= ABOUT THIS TASK =
Please print out every line of the material, unchanged.

(DATA)

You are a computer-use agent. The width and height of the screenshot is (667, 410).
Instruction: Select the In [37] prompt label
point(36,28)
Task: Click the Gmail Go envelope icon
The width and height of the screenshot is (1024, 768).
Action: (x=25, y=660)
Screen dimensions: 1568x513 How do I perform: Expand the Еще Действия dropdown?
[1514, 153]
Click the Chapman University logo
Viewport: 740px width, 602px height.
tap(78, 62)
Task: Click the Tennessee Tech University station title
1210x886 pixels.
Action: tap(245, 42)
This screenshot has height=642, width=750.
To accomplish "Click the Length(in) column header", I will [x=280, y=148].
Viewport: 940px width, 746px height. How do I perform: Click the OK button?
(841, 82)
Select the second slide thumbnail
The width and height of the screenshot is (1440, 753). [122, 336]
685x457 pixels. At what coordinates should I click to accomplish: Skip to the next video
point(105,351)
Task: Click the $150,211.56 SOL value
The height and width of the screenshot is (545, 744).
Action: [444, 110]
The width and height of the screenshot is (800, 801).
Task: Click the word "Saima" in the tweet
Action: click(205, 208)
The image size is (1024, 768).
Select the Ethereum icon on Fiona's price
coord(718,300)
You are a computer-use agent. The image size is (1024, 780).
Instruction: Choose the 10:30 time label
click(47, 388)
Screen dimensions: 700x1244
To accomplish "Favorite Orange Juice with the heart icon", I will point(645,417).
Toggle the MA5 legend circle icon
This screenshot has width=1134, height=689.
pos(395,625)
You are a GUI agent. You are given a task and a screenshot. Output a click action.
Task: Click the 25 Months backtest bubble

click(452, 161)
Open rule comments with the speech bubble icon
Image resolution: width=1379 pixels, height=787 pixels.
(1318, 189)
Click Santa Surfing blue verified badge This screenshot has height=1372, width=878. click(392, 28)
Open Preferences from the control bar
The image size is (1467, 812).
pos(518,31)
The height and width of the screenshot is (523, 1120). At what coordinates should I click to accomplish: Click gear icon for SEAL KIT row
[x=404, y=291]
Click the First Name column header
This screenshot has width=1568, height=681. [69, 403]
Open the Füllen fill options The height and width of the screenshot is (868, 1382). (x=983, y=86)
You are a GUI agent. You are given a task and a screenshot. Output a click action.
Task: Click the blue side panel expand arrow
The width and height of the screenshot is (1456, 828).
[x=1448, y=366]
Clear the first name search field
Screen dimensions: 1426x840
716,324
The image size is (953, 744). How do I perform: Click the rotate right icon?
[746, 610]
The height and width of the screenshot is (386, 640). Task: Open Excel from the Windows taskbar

(End DATA)

= RESPONSE TO THIS EXERCISE =
You are a computer-use agent. The width and height of the screenshot is (667, 410).
Instruction: Select the In [37] prompt label
point(36,28)
Task: Click the Gmail Go envelope icon
The width and height of the screenshot is (1024, 768).
Action: (x=25, y=660)
Screen dimensions: 1568x513 How do I perform: Expand the Еще Действия dropdown?
[1514, 153]
Click the Chapman University logo
Viewport: 740px width, 602px height.
tap(78, 62)
Task: Click the Tennessee Tech University station title
1210x886 pixels.
Action: tap(245, 42)
This screenshot has height=642, width=750.
To accomplish "Click the Length(in) column header", I will [x=280, y=148].
Viewport: 940px width, 746px height. How do I perform: Click the OK button?
(841, 82)
Select the second slide thumbnail
The width and height of the screenshot is (1440, 753). [122, 336]
685x457 pixels. At what coordinates should I click to accomplish: Skip to the next video
point(105,351)
Task: Click the $150,211.56 SOL value
The height and width of the screenshot is (545, 744).
Action: [444, 110]
The width and height of the screenshot is (800, 801).
Task: Click the word "Saima" in the tweet
Action: click(205, 208)
The image size is (1024, 768).
Select the Ethereum icon on Fiona's price
coord(718,300)
You are a computer-use agent. The image size is (1024, 780).
Instruction: Choose the 10:30 time label
click(47, 388)
Screen dimensions: 700x1244
To accomplish "Favorite Orange Juice with the heart icon", I will point(645,417).
Toggle the MA5 legend circle icon
This screenshot has width=1134, height=689.
pos(395,625)
You are a GUI agent. You are given a task and a screenshot. Output a click action.
Task: Click the 25 Months backtest bubble

click(452, 161)
Open rule comments with the speech bubble icon
Image resolution: width=1379 pixels, height=787 pixels.
(1318, 189)
Click Santa Surfing blue verified badge This screenshot has height=1372, width=878. click(392, 28)
Open Preferences from the control bar
The image size is (1467, 812).
pos(518,31)
The height and width of the screenshot is (523, 1120). At what coordinates should I click to accomplish: Click gear icon for SEAL KIT row
[x=404, y=291]
Click the First Name column header
This screenshot has width=1568, height=681. [69, 403]
Open the Füllen fill options The height and width of the screenshot is (868, 1382). (x=983, y=86)
You are a GUI agent. You are given a task and a screenshot. Output a click action.
Task: Click the blue side panel expand arrow
The width and height of the screenshot is (1456, 828).
[x=1448, y=366]
Clear the first name search field
Screen dimensions: 1426x840
716,324
The image size is (953, 744). How do I perform: Click the rotate right icon?
[746, 610]
The height and width of the screenshot is (386, 640). Task: Open Excel from the Windows taskbar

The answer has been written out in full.